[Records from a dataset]

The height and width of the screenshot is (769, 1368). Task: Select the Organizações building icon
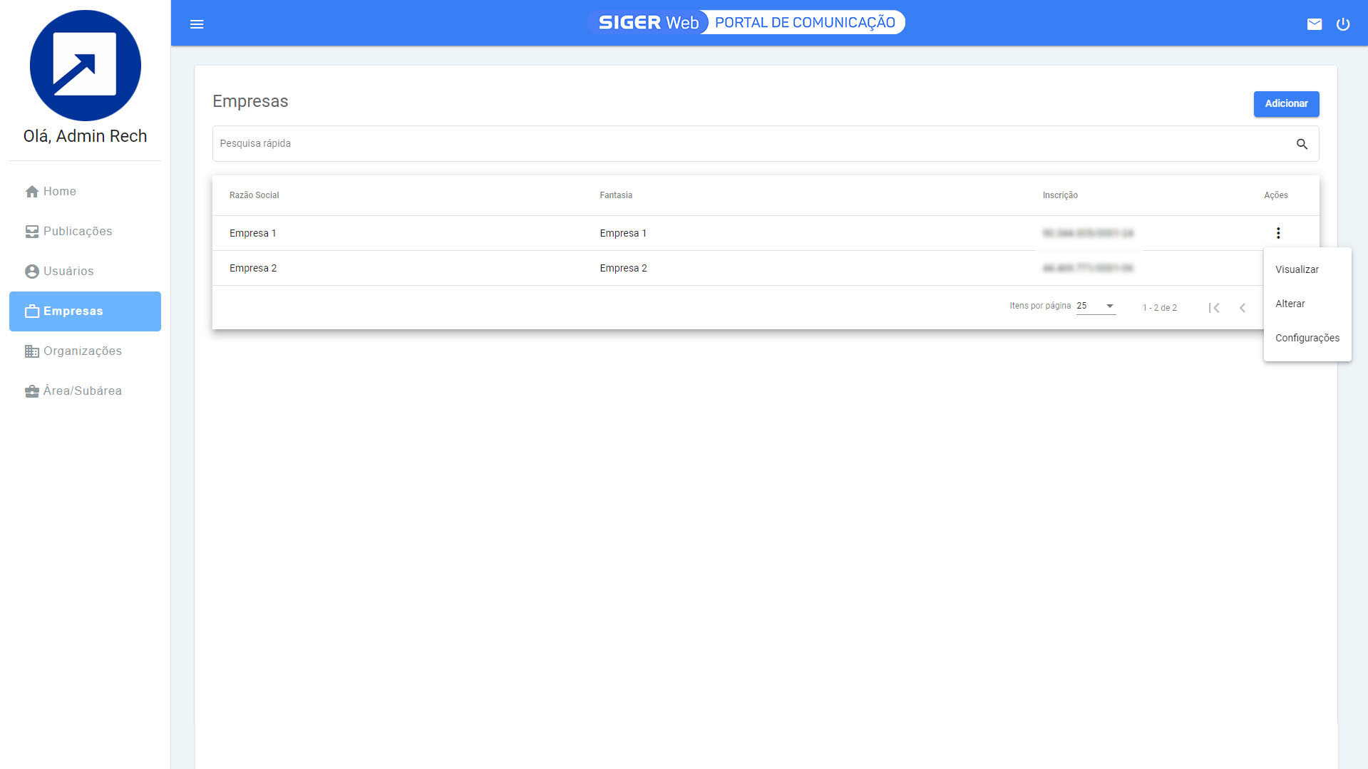click(31, 351)
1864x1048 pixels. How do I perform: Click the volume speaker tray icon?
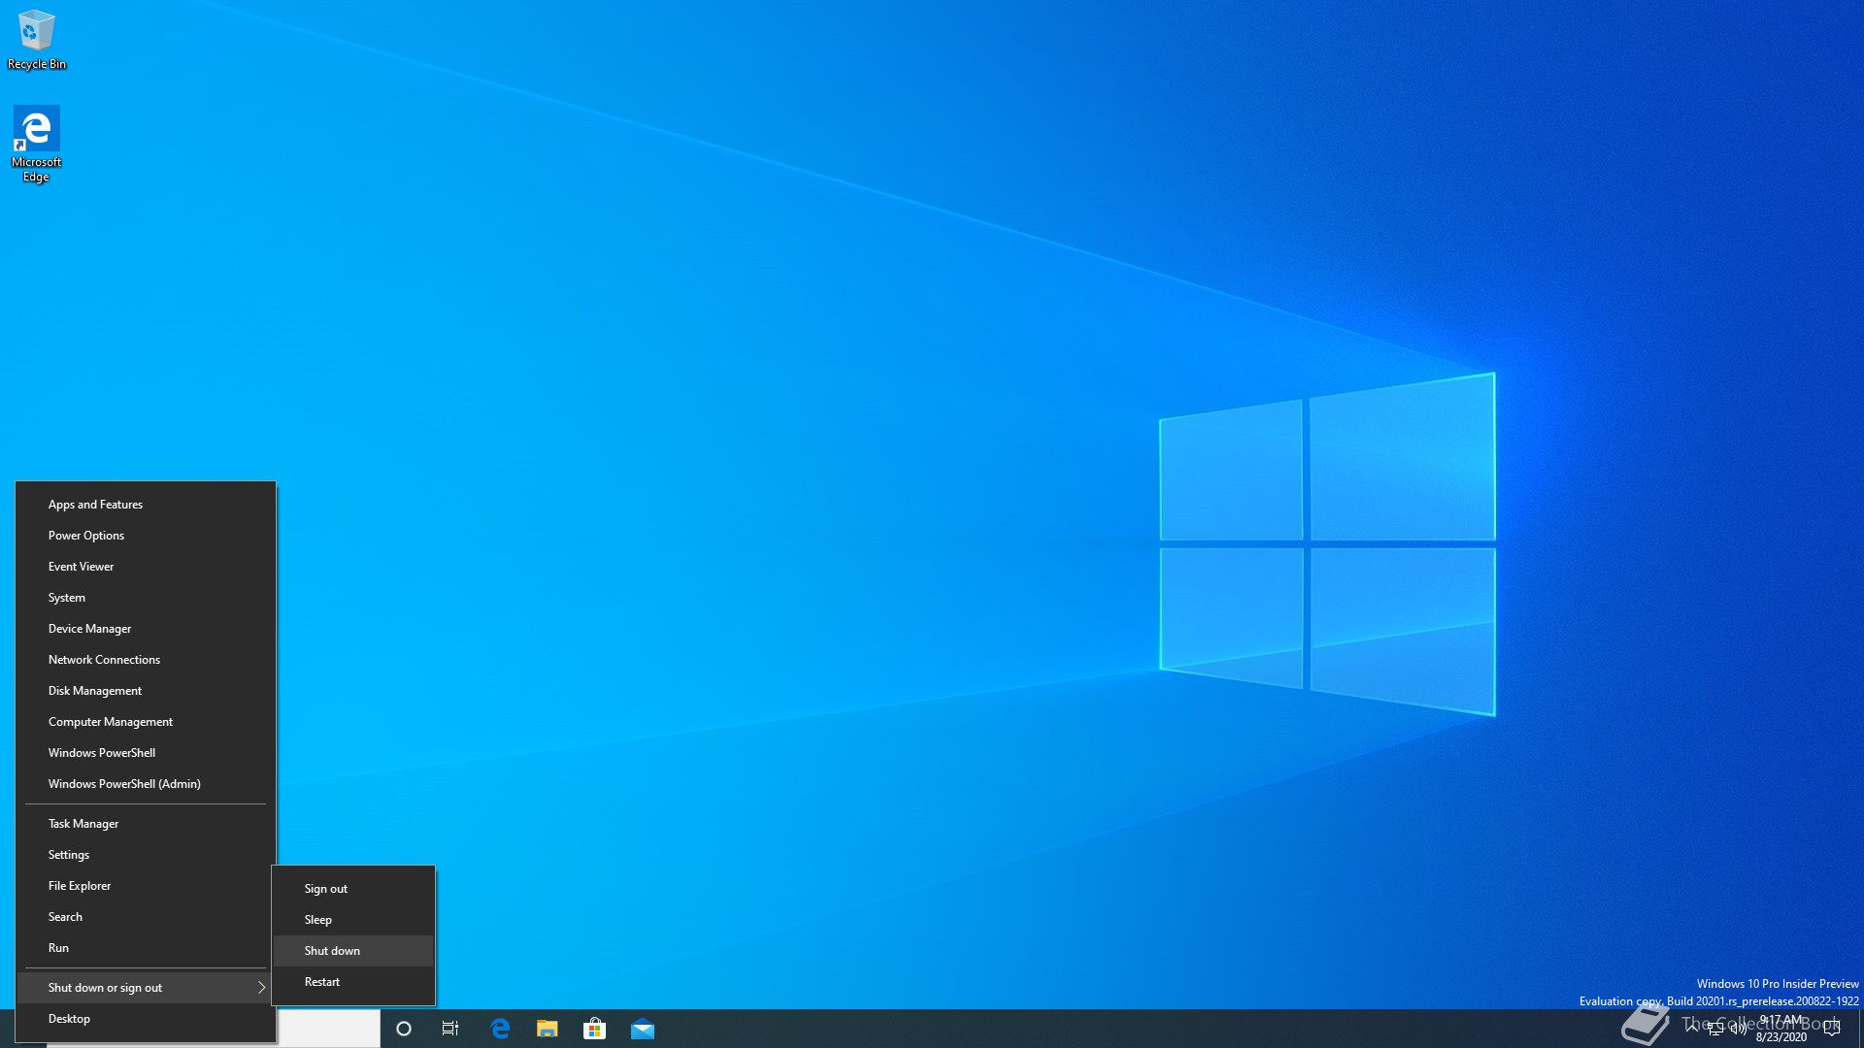click(1738, 1029)
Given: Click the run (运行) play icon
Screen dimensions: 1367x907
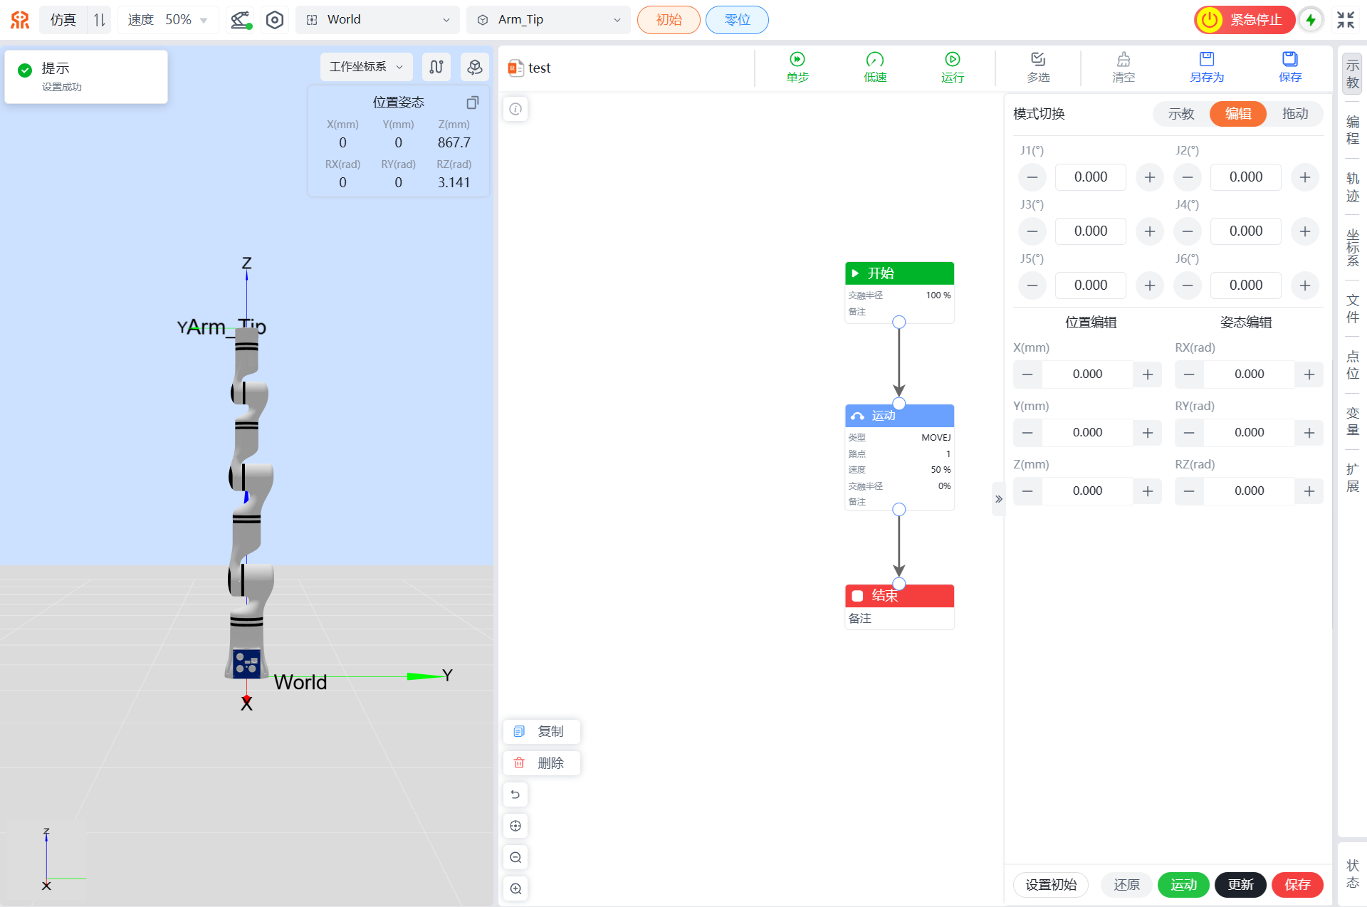Looking at the screenshot, I should point(952,60).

WHAT IS EXPECTED:
Each line from the one that contains "Given: Click the run (运行) play icon" through the end of the records should be restated exactly; include both end lines and leave any pictures out.

FINISHED EXERCISE:
Given: Click the run (运行) play icon
Screen dimensions: 1367x907
Looking at the screenshot, I should point(952,60).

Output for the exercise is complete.